_Reading text_:

═══

This will also inevitably put us at war with Bitcoin, especially if this fails. We may see much more transaction spamming, DDoS, new exploits, etc. from Bitcoin Zealots. The resulting climate of the combined effect of these attacks on BTS with the hostile takeover of BTC will be very hard to predict...

I've already thought about this, and my initial conclusion is that there is nothing a bitcoin holder can do beyond normal internet shitstorms. I believe their initial reaction will be to simply dismiss that this can possibly happen, and the anger will not come until it is already obvious that the acquisition cannot be prevented. At that point if they wish to continue holding bitcoins then they will be hurting their own investment by attacking bitshares.

═══

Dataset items
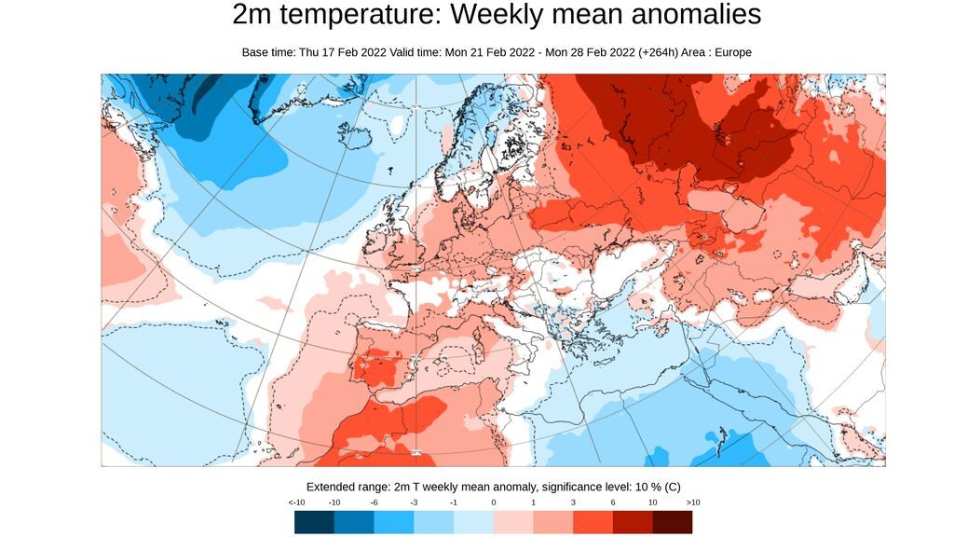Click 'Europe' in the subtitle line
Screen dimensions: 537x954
732,52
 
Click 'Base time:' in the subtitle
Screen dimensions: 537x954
268,52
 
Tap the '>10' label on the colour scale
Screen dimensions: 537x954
693,503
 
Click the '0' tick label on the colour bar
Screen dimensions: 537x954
494,503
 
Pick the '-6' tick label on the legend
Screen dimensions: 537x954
374,503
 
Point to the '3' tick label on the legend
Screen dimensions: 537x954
573,503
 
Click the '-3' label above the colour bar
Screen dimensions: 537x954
414,503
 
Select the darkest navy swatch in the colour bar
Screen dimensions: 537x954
314,522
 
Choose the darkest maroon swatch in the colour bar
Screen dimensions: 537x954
672,522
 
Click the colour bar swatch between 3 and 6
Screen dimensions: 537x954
593,522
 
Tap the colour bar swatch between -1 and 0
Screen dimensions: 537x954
473,522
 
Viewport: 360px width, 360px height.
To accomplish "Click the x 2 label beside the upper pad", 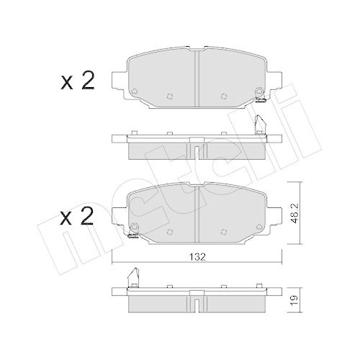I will (x=77, y=80).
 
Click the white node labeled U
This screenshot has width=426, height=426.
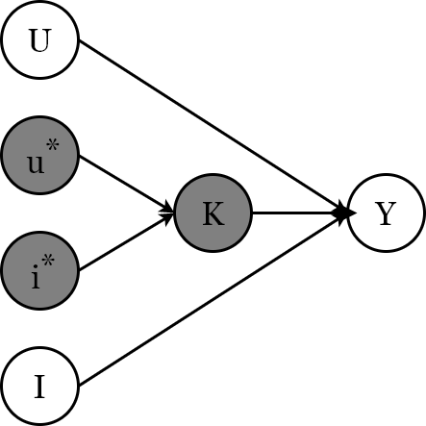(x=39, y=40)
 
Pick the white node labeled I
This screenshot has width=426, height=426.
(x=39, y=387)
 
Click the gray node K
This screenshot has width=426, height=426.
(x=213, y=213)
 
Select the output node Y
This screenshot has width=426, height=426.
(x=386, y=213)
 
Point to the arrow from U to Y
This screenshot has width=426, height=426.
(x=212, y=126)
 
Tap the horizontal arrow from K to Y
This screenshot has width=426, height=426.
(x=298, y=213)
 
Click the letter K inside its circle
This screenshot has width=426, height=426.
(x=213, y=213)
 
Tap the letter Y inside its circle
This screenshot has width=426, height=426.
(x=386, y=213)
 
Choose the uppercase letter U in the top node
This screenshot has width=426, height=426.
(x=39, y=40)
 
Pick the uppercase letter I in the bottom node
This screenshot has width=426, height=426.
(x=39, y=387)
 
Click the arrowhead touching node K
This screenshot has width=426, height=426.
(x=169, y=210)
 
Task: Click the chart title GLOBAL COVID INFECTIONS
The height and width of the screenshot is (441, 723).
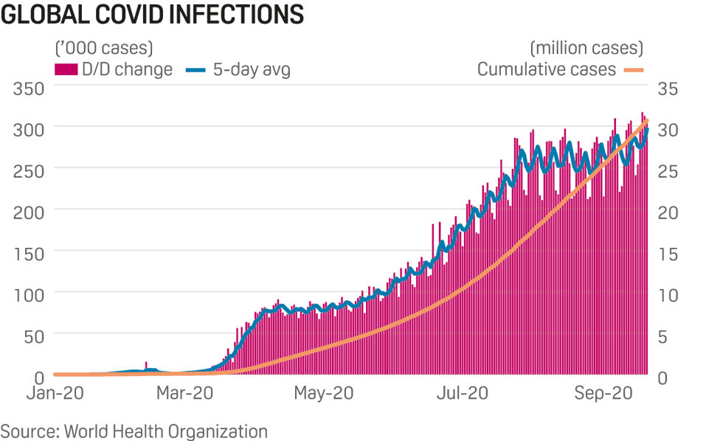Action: click(152, 15)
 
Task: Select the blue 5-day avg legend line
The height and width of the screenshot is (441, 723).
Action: click(196, 69)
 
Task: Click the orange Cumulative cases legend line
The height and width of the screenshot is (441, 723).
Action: click(634, 69)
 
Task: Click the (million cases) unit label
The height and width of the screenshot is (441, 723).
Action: click(587, 49)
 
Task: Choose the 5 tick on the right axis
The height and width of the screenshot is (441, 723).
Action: click(663, 336)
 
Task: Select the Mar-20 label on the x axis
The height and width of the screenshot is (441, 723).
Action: click(186, 394)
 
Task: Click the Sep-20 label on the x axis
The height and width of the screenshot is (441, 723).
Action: click(603, 394)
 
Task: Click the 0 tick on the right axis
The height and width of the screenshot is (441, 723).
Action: click(663, 377)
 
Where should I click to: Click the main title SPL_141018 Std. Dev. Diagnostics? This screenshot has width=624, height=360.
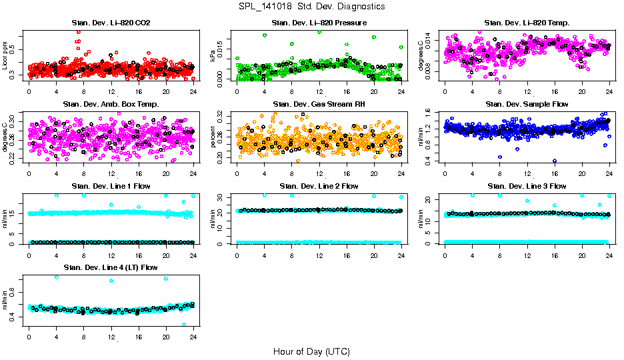tap(311, 7)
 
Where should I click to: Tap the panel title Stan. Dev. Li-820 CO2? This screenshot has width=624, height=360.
tap(111, 23)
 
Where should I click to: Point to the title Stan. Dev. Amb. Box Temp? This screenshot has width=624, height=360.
tap(111, 104)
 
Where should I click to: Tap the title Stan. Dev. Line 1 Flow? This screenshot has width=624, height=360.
tap(111, 186)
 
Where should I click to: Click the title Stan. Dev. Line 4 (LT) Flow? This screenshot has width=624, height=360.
tap(111, 267)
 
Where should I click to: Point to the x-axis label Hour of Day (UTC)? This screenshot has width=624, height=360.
tap(311, 351)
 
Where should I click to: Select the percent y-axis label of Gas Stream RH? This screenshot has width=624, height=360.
tap(213, 137)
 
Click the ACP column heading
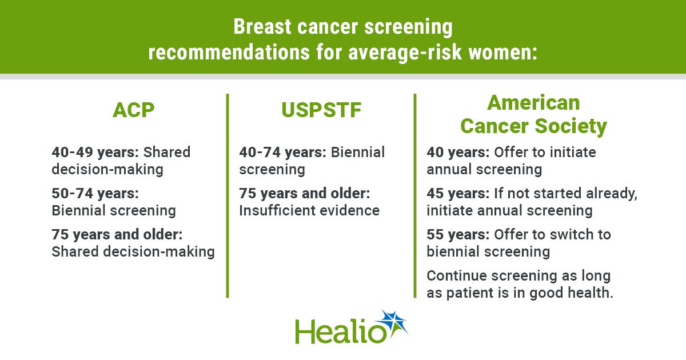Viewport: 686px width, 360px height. pyautogui.click(x=134, y=110)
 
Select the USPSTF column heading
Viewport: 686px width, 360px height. pyautogui.click(x=321, y=110)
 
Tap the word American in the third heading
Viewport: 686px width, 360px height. pyautogui.click(x=533, y=102)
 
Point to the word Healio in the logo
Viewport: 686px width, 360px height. pyautogui.click(x=341, y=331)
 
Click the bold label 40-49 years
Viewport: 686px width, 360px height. pyautogui.click(x=95, y=152)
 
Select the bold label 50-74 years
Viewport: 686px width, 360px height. pyautogui.click(x=95, y=194)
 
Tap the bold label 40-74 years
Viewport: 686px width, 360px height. pyautogui.click(x=283, y=152)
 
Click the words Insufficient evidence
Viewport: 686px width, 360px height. pyautogui.click(x=309, y=211)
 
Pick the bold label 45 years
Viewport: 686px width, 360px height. pyautogui.click(x=458, y=194)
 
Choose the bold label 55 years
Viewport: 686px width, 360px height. pyautogui.click(x=458, y=234)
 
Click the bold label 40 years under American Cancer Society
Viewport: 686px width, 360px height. pyautogui.click(x=458, y=152)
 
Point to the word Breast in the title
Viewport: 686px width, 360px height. pyautogui.click(x=262, y=27)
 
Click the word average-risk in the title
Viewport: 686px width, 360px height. pyautogui.click(x=405, y=53)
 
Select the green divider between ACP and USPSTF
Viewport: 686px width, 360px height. pyautogui.click(x=228, y=195)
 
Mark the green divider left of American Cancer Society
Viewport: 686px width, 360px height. pyautogui.click(x=415, y=195)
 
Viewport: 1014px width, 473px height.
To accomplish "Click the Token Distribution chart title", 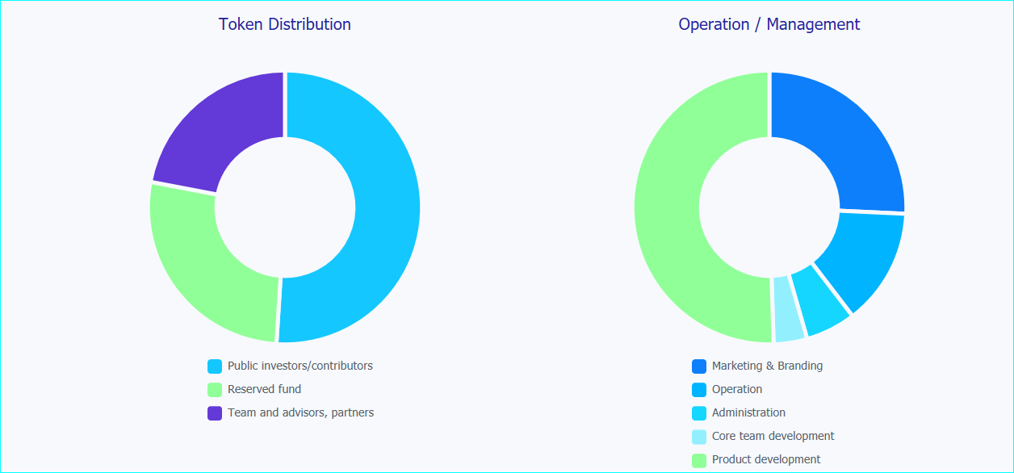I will click(x=284, y=24).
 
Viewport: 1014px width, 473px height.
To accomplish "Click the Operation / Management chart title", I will click(x=769, y=24).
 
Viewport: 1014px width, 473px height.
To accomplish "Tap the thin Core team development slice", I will click(x=787, y=309).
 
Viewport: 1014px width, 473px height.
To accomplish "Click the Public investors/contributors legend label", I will click(x=300, y=366).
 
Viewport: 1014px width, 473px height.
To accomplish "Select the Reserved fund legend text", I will click(x=264, y=389).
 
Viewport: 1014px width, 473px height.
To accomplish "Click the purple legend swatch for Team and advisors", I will click(x=215, y=413).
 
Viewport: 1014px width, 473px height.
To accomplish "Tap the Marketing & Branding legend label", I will click(x=767, y=366).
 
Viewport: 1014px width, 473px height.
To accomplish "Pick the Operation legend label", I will click(x=736, y=389).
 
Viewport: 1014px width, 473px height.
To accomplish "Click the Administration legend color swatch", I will click(x=699, y=413).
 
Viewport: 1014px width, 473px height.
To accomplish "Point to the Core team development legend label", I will click(x=773, y=436).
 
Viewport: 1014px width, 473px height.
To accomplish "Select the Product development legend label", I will click(x=765, y=459).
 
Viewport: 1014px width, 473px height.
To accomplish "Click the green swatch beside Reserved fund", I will click(x=215, y=390).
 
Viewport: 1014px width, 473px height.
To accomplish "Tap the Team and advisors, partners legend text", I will click(x=300, y=412).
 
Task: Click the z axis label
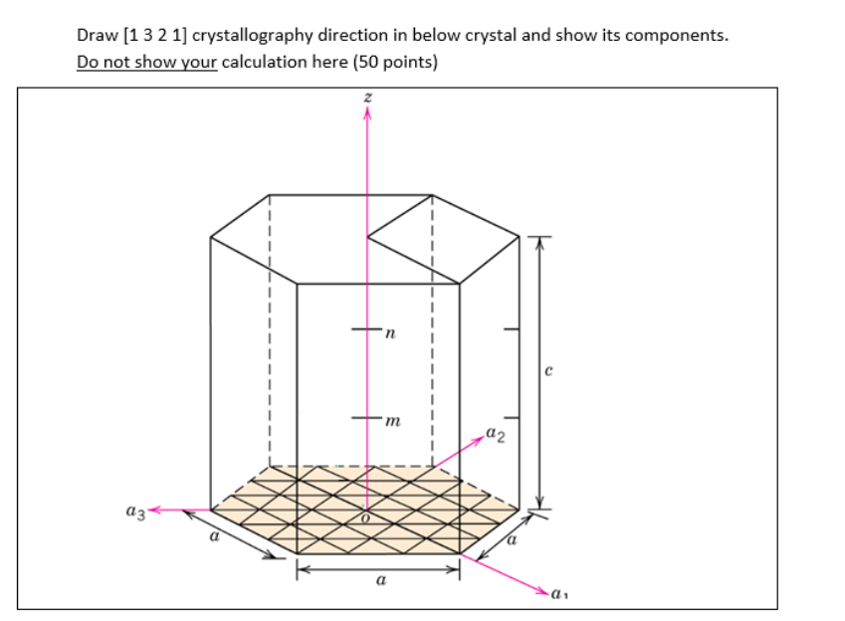pos(367,98)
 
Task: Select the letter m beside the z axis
pos(392,425)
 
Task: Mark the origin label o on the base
pos(364,518)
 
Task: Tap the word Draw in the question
pos(96,37)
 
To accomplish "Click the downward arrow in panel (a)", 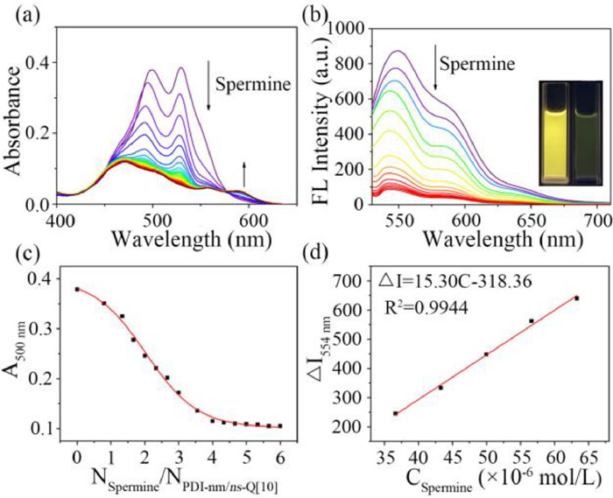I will coord(208,92).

═══

_Given request 1_:
Reproduce the passage from the Bitcoin and BitShares discussion, starting with "This will also" and going on through "by attacking bitshares.".
_Given request 2_:
Resume the discussion of Bitcoin and BitShares by writing what comes after its final sentence.

_Task output 1_:
This will also inevitably put us at war with Bitcoin, especially if this fails. We may see much more transaction spamming, DDoS, new exploits, etc. from Bitcoin Zealots. The resulting climate of the combined effect of these attacks on BTS with the hostile takeover of BTC will be very hard to predict...

I've already thought about this, and my initial conclusion is that there is nothing a bitcoin holder can do beyond normal internet shitstorms. I believe their initial reaction will be to simply dismiss that this can possibly happen, and the anger will not come until it is already obvious that the acquisition cannot be prevented. At that point if they wish to continue holding bitcoins then they will be hurting their own investment by attacking bitshares.

_Task output 2_:
There is no doubt that the price of both bitcoin and bitshares would become wildly volatile once ERB's begin to be mined. You'll have tons of people, prominent community members even, publicly pledging that they are permanently done with bitcoin and blockchains, like when oculus got bought out. You'll have institutional investors claiming they are running away in fear (while secretly buying). I think the futility of the situation and the undeniable reality that this is an inherent POW flaw will eventually force people to calm down. They will realize that even if we moved to do a reverse acquisition and failed due to too much resistance, someone else would simply come along right after and would offer 10 times the ERB rewards to the miners to ensure a swift transition. In fact we in bitshares could simply vote to change our social contract to something with higher ERB rewards if we feel like the bitcoiners are being too resistant - this would hurt the bitcoiners more by having their share diluted more, and would incentivize them to take the path of most stability to avoid having it ever brought on the table: unconditionally supporting the acquisition.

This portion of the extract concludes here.